Yes. Many commercial general liability policies provide a form of contract liability cover that can be claimed should any of your clients' customers file a dispute claiming a breach of agreed terms and now seek punitive damages as compensation.
General liability insurance coverage is different for each business and varies depending on unique factors associated with the insurer and the insured e.g. the size of the insured's company, the location of the business, the industry it operates in e.t.c. The most reliable way of finding cost effective coverage is by shopping for rates and doing a comparison.
These are some of the most frequently asked questions about general liability insurance. We hope that this general liability insurance FAQ helped provide you with useful information.
Read informative articles on small business commercial insurance including costs and coverages.
Get useful tips and information about how much commercial insurance costs, small business risks and exposures, how insurance regulations effect your businesses' and detailed descriptions of coverages and exclusions and more.
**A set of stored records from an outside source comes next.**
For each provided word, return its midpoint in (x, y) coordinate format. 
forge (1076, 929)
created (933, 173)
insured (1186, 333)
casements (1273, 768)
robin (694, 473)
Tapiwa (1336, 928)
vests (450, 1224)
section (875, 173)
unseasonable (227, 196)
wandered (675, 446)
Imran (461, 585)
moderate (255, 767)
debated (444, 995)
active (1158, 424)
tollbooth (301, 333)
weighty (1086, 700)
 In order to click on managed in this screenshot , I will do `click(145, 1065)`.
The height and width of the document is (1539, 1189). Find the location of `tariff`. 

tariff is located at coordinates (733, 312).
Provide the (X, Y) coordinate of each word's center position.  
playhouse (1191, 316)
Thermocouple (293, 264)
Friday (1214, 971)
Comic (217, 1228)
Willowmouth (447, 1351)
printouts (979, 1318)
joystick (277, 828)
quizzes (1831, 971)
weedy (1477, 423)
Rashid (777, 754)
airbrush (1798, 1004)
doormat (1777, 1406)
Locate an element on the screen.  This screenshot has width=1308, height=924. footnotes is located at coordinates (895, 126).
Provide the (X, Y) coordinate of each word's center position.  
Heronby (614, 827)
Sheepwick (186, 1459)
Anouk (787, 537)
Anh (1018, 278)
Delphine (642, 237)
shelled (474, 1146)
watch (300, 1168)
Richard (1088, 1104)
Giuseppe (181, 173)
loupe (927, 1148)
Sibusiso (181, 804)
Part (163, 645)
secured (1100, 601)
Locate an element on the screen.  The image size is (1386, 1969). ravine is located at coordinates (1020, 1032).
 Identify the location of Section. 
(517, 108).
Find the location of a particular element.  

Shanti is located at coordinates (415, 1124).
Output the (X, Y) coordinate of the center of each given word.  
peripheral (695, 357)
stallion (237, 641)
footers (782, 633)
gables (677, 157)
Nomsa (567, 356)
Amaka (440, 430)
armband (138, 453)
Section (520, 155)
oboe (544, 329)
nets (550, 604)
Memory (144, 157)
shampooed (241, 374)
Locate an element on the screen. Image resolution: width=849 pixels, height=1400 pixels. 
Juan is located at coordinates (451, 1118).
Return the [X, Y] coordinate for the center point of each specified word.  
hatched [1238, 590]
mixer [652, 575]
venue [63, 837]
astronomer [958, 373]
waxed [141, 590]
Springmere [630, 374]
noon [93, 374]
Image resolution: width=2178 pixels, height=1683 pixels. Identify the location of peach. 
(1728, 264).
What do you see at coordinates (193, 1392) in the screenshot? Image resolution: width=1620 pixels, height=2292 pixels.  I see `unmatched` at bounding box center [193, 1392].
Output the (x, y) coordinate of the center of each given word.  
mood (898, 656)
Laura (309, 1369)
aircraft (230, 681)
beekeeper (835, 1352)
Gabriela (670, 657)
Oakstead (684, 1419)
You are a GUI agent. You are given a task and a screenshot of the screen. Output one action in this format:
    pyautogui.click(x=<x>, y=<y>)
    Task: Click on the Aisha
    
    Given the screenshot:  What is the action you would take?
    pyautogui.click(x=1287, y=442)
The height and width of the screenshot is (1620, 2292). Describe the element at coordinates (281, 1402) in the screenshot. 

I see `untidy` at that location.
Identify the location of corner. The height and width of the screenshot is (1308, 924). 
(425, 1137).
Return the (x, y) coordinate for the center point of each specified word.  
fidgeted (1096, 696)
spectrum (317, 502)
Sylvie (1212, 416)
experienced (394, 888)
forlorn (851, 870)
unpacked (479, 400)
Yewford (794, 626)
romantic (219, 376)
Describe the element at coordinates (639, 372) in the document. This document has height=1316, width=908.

Most small businesses need to buy the following four types of insurance at a minimum to cover their operations from every day risks:
Property Insurance: This policy covers a business if the property used in the business is damaged or stolen as the result of common perils like fire or theft. Commercial property insurance covers the buildings, structures and also business personal property - which includes furniture, inventory, raw materials, machinery, computers and other items.
Liability Insurance: Any company can be sued. Slip-and fall lawsuits are very common and be costly. Customers can claim you injured them or damaged their property - and lawsuits are very expensive. Commercial liability insurance pays damages and can include attorney's fees and other legal expenses. It also ca pay for the medical bills of injured third parties
Commercial Auto Insurance: For vehicles owned by the business. Commercial auto insurance pays bodily injury or property damage costs for which the business is found liable - up the the policy limits for liability and property damage.
Workers Compensation Insurance: In almost every state employers must provide workers comp when there are W2 employees. Workers compensation pays for the medical care of employees and can replace a portion of lost wages - regardless of who was at fault for the injuries.